The polymorphic decryptor consists of “islands” of code that are integrated into random locations throughout the host code section and linked by jumps. The decryptor integration is performed in the same way as for the virus body integration—existing instructions are moved to either side, and a block of code is placed between them. The polymorphic decryptor uses absolute references to the data section, but the Mistfall engine will update the relocation information for these references, too. An antiheuristic trick is used for decrypting the virus code: Instead of making the section writeable to alter its code directly, the host is required to have, as one of the first three sections, a section containing writeable, initialized data. The virtual size of this section is increased by 32KB, large enough for the decrypted body and all variables used during decryption. This allows the virus to decrypt code directly into the data section and transfer control there.

If such a section cannot be found, the virus will infect the file without using encryption. The decryptor receives control in one of four ways:

• Via an absolute indirect call (0xFF 0x15)

• Via a relative call (0xE8)

• Via a relative jump (0xE9)

• As part of the instruction flow itself

If one of the first three methods is used, the transfer of control will appear soon after the entry point. In the case of the last method, though, an island of the decryptor is simply inserted into the middle of a subroutine somewhere in the code (including before the entry point). All used registers are preserved before decryption and restored afterward, so the original code will behave as before. Zombie calls this last method UEP, perhaps an acronym for “unknown entry point” because there is no direct pointer anywhere in the file to the decryptor.

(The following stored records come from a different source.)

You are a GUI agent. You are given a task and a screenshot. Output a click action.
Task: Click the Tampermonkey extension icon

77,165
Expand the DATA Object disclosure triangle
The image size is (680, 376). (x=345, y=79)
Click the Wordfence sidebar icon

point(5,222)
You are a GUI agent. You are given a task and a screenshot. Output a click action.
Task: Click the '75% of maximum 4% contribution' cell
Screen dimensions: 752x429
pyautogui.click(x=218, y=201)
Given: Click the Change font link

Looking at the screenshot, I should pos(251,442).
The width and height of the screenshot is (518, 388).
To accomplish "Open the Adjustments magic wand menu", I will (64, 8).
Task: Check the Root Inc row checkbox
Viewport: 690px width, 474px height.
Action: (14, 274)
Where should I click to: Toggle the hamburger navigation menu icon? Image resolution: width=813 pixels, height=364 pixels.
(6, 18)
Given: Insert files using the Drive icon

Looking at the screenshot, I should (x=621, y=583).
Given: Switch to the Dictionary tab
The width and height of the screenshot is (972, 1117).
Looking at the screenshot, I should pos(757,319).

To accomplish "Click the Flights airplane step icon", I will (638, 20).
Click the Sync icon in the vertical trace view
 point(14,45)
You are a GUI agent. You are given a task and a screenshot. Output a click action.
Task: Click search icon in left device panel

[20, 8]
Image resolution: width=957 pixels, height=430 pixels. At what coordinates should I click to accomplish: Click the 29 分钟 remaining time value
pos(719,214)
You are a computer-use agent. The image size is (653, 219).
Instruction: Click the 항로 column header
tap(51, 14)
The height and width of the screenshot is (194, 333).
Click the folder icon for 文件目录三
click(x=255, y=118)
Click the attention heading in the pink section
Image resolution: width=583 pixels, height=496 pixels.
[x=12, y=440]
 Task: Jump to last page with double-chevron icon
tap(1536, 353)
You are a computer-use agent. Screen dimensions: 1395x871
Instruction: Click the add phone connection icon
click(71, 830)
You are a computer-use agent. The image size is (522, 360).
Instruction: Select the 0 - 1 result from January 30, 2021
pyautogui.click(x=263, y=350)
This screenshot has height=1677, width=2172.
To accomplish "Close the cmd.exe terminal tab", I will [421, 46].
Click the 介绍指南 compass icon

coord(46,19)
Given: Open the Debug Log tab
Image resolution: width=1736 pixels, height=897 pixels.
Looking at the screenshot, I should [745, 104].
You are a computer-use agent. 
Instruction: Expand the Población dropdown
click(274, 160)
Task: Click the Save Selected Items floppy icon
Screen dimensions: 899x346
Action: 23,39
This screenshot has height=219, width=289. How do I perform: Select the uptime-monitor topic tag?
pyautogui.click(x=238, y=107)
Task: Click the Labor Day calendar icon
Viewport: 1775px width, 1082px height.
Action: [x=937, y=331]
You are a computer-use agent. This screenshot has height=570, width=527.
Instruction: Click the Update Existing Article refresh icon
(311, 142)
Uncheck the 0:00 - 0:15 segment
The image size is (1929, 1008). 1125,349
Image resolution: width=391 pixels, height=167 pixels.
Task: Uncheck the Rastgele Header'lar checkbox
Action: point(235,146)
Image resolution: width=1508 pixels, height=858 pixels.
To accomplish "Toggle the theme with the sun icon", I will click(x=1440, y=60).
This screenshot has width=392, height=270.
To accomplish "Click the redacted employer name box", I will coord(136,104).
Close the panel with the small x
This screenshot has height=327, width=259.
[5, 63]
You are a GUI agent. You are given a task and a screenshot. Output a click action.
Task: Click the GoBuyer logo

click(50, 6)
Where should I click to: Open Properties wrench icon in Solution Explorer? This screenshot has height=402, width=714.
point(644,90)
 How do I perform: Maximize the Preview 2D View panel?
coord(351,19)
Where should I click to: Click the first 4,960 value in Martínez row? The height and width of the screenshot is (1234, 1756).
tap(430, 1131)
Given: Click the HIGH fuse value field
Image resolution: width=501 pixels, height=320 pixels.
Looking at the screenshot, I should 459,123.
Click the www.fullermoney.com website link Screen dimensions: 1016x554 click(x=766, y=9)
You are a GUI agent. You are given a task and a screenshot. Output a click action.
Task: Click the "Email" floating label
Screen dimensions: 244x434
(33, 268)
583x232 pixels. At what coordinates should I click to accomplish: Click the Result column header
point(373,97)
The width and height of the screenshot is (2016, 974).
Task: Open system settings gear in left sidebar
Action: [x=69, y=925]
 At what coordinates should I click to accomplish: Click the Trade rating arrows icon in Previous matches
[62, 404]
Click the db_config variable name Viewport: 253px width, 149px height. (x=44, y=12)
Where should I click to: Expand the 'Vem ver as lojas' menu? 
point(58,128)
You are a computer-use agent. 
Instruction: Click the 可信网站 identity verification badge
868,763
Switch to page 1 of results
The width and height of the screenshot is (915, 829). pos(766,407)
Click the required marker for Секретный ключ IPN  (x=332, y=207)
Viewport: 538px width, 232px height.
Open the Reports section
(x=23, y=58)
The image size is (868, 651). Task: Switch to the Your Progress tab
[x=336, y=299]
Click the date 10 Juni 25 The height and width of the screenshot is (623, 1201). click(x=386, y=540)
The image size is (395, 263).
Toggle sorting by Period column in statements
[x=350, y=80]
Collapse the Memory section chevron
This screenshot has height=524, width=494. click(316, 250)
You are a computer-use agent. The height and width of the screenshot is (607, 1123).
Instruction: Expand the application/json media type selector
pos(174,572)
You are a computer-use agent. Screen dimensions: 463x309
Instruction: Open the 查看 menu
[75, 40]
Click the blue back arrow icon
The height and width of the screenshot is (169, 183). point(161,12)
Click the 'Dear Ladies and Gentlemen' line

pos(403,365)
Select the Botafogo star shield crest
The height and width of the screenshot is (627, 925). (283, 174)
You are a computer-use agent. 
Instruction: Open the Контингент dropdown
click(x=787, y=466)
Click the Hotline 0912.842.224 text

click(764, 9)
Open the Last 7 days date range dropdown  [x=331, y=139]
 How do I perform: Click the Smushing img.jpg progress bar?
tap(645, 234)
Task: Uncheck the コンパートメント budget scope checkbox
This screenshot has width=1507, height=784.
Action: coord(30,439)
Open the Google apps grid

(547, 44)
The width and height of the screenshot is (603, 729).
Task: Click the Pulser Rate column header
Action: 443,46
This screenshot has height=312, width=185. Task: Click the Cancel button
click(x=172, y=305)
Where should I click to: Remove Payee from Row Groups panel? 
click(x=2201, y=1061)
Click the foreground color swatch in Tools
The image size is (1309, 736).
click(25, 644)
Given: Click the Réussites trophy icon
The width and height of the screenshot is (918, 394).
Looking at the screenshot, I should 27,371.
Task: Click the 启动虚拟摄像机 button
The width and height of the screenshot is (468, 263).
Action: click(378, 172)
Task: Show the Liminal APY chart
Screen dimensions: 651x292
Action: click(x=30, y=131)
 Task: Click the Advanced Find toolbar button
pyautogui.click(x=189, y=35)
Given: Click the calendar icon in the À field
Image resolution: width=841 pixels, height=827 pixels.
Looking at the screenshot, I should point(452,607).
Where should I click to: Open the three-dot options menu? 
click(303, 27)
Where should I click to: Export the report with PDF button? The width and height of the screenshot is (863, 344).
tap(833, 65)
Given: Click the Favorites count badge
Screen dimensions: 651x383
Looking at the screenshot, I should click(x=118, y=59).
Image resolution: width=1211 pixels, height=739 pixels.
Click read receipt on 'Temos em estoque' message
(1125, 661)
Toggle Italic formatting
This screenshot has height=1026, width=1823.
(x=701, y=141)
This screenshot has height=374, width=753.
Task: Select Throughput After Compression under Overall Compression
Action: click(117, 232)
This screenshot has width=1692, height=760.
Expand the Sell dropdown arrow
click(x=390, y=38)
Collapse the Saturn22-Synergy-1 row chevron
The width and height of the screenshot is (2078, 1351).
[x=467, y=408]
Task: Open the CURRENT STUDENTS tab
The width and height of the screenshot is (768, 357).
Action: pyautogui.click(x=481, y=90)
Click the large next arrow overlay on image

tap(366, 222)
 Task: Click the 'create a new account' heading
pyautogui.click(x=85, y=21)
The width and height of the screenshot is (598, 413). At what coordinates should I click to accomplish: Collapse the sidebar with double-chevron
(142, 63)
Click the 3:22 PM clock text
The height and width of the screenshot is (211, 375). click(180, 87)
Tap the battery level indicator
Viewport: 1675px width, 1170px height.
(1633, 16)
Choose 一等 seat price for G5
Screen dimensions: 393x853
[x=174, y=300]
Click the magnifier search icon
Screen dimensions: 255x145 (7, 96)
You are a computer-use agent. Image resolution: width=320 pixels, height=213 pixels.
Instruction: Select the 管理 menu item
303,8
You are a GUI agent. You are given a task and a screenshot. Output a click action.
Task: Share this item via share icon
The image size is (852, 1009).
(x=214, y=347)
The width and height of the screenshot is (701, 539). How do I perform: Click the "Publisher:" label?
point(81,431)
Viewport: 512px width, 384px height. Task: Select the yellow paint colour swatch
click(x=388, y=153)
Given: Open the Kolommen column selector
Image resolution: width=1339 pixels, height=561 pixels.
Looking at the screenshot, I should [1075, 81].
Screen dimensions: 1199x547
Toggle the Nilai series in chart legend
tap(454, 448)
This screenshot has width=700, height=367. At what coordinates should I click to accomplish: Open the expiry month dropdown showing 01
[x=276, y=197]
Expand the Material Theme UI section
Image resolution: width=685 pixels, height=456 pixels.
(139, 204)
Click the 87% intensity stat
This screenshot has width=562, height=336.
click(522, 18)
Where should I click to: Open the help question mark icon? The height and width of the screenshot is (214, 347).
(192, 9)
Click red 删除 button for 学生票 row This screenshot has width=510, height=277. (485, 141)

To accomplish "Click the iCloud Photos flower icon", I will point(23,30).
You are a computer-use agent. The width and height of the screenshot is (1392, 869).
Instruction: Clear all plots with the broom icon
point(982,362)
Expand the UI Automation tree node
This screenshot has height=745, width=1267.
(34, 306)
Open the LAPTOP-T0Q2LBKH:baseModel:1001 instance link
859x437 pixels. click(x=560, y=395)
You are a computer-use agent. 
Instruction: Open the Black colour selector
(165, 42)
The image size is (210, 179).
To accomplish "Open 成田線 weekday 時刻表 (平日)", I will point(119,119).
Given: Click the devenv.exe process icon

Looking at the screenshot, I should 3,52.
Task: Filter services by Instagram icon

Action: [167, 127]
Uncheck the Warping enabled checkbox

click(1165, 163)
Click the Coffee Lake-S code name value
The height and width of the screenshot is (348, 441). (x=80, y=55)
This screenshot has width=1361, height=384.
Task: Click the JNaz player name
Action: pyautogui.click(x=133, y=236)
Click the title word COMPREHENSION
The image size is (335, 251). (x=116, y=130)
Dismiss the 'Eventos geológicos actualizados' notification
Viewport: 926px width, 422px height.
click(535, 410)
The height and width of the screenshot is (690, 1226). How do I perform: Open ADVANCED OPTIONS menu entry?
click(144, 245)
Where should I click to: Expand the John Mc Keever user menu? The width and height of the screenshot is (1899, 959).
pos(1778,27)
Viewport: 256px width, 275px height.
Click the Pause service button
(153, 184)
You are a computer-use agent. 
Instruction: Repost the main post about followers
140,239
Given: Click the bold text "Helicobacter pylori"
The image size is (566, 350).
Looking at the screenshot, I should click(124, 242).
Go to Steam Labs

When encryption is used, the code is encrypted with ADD, SUB, or XOR with a random key, which is altered on each iteration by ADD/SUB/XOR with a second random key. Between the decryption instructions are various garbage instructions. They use a random number of registers and a random choice of loop instruction, all produced by the executable trash generator (ETG) engine, which was also written by Zombie. Randomness features heavily in this virus. Code Integration

The integration algorithm requires that the host have fixups to distinguish between offsets and constants. After infection, however, the fixup data is not required by the virus. Therefore, though it is tempting to look for a gap of about 20KB in the fixup area (which would suggest that the virus body is located there), it would be dangerous to rely on this during scanning.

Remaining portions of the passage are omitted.